7

I have a large object that is read from a binary file using struct.unpack and some of the values are character arrays which are read as bytes.

Since the character arrays in Python 3 are read as bytes instead of string (like in Python 2) they cannot be directly passed to json.dumps since "bytes" are not JSON serializable.

Is there any way to go from unpacked struct to json without searching through each value and converting the bytes to strings?

rovyko
  • 4,068
  • 5
  • 32
  • 44
  • So how would the binary data be represented in JSON? This is not so much a Python problem as a representation issue. Should the binary data be converted to base64? Be decoded as Latin-1? You still have to move towards a valid data structure that can be represented. – Martijn Pieters Nov 27 '17 at 12:51
  • I should have mentioned that I needed to write the JSON file as UTF-8. – rovyko Mar 12 '18 at 21:33
  • That doesn't make it any clearer. From the answer below I gather that you have bytes that *contain UTF-8 encoded text*. That's very different from a bytes object that contains, say, the data for a PNG image. – Martijn Pieters Mar 13 '18 at 07:58
  • Had you included some examples of the kind of data, it would have been a lot clearer what you were trying to do. It is the code in the accepted answer that made it clear here, not the text in your question. – Martijn Pieters Mar 13 '18 at 07:59

1 Answers1

9

You can use a custom encoder in this case.
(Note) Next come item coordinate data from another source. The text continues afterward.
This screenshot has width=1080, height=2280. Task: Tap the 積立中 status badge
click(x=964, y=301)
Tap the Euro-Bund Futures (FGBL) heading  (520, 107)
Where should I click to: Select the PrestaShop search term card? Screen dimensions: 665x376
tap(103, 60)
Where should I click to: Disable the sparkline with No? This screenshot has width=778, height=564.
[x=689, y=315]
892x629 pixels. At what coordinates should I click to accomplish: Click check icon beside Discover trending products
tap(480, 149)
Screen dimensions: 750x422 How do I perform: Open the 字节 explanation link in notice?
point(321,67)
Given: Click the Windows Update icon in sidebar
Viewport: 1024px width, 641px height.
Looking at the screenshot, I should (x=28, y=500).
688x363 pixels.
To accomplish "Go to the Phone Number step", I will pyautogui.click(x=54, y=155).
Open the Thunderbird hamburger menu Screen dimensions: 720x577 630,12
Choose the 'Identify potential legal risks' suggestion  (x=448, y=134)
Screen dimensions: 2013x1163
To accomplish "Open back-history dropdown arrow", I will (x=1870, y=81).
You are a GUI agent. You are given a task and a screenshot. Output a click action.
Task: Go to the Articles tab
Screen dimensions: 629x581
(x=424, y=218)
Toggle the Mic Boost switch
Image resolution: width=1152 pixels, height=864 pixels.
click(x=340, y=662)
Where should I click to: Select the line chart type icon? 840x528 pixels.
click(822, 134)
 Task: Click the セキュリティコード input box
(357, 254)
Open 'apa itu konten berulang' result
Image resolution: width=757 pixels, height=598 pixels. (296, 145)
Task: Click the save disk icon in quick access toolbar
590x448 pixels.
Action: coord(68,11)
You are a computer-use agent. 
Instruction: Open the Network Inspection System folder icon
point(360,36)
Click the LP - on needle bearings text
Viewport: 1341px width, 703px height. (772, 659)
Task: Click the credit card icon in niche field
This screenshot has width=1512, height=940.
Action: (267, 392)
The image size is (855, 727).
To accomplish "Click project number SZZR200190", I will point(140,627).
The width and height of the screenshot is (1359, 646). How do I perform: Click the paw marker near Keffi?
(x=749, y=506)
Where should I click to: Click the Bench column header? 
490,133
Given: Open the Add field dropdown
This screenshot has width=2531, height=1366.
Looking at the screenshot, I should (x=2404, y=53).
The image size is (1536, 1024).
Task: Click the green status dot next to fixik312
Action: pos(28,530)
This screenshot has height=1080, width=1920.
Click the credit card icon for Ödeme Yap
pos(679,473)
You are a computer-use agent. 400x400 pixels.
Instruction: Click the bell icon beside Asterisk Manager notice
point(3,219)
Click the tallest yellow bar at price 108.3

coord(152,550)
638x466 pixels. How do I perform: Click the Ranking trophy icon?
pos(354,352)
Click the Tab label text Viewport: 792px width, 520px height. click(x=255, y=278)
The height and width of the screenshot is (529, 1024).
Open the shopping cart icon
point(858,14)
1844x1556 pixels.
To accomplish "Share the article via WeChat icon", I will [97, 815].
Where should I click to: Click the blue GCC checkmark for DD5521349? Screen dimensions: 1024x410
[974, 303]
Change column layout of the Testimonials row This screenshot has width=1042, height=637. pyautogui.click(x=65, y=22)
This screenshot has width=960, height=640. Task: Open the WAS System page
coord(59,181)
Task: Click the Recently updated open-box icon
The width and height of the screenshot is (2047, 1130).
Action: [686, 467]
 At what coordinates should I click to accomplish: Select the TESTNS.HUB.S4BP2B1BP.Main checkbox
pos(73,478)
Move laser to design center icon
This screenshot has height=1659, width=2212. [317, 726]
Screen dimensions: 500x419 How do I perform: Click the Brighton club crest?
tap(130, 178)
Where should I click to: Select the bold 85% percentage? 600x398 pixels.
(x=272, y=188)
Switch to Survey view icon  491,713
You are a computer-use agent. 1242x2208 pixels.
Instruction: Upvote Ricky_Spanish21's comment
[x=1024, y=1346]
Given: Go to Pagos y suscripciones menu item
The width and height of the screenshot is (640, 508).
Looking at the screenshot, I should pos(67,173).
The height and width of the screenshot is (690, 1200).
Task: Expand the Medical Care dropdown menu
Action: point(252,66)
See below

import json

x = {}
x['bytes'] = [b"i am bytes", "test"]
x['string'] = "strings"
x['unicode'] = u"unicode string"


class MyEncoder(json.JSONEncoder):
    def default(self, o):
        if type(o) is bytes:
            return o.decode("utf-8")
        return super(MyEncoder, self).default(o)


print(json.dumps(x, cls=MyEncoder))
# {"bytes": ["i am bytes", "test"], "string": "strings", "unicode": "unicode string"}
Tarun Lalwani
  • 142,312
  • 9
  • 204
  • 265